In Turkish it means woman - in Romanian, a certain kind of woman.
I know the Turkish (btw, in Turkish it's kadın-kadına would be inflected for the dative, meaning "to/for woman").  I just happened to have just taken down my Levitchi an hour before-it spells it cadînă (so I'm guessing it is "cadână," although the older spelling is more etymologically correct), and gives "odalisque" as the definition (I had figured that it would have such a meaning-Turkish words in in Romanian rarely have a complimentary meaning attached to them)-I checked once you confirmed it was a word.  The "Mic Dictionar Enciclopedic", which I forgot was sitting behind my computer, defines it is "sclava dintr-un harem" "slave in a harem," but I have a feeling that it has a different meaning that you are referring to, as to "a certain kind of woman."

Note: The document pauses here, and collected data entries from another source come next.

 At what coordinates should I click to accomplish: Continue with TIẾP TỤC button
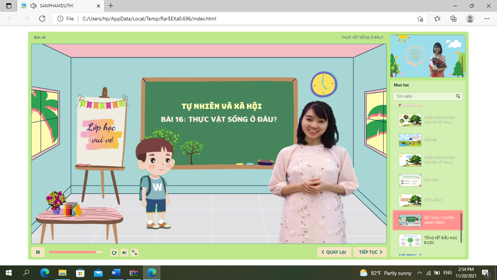tap(370, 252)
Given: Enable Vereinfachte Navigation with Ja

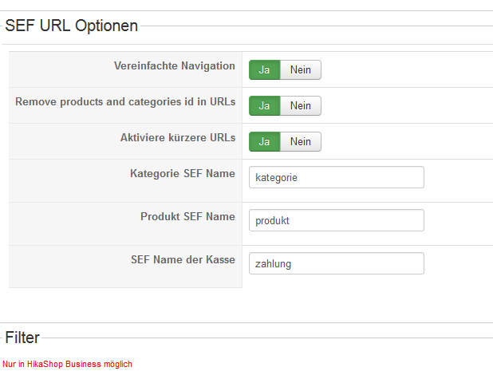Looking at the screenshot, I should 264,70.
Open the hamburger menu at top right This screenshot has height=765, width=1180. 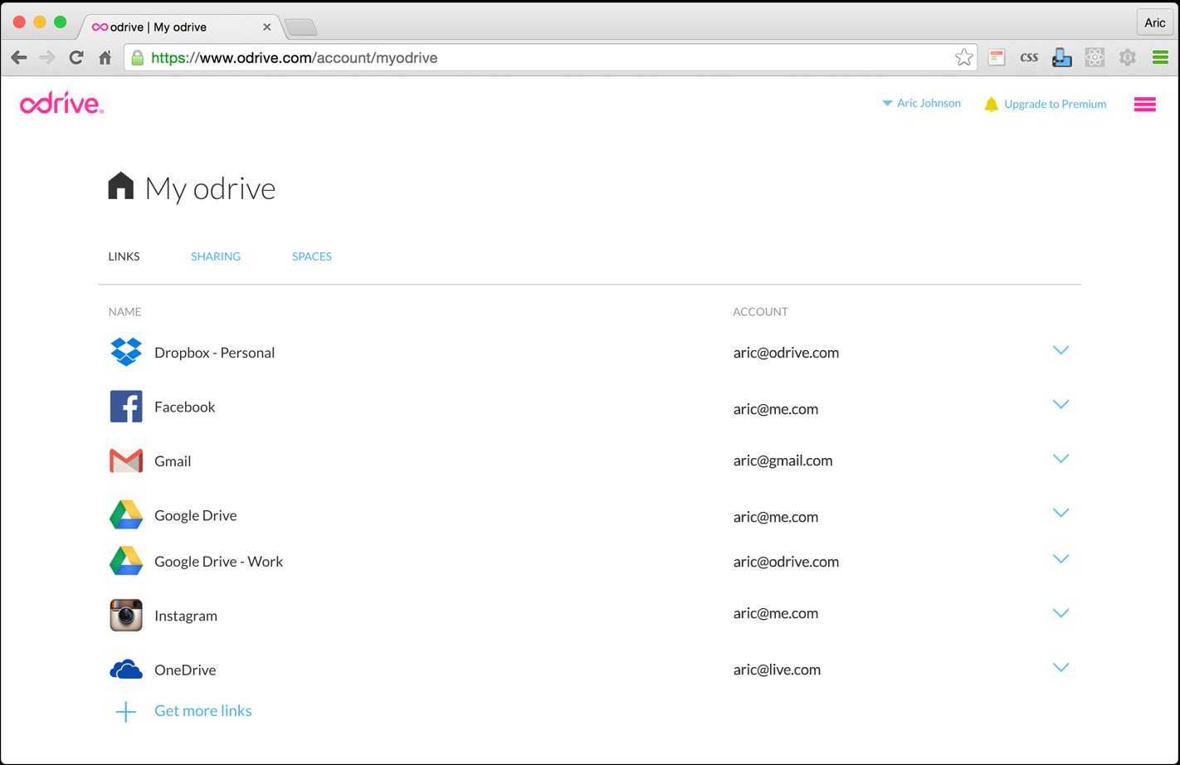coord(1144,104)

I don't know any Turkish, so I just spelled the word as I thought it might look like in the original without consulting a dictionary.

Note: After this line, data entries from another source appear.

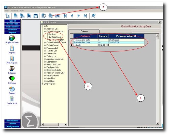The width and height of the screenshot is (169, 135).
Task: Expand the Other Reports tree node
Action: (43, 84)
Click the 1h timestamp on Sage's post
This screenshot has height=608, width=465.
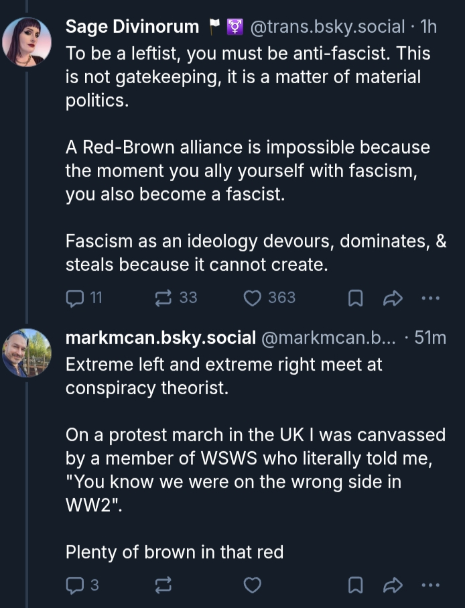[x=428, y=27]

It doesn't necessarily have a pejorative connotation in Romanian - many of our young girls would have ended up in this condition through no fault of their own in the past. Alas, they still do!
They aren't the only ones.

Btw, neither kadin or odalik have a bad connotation at all in Turkish, as they don't imply any sexual use at all (the odalik was the servant of the concubines in the harem, not a member herself). Odalisque is just another Orientalist twist to what the Orient was actually doing.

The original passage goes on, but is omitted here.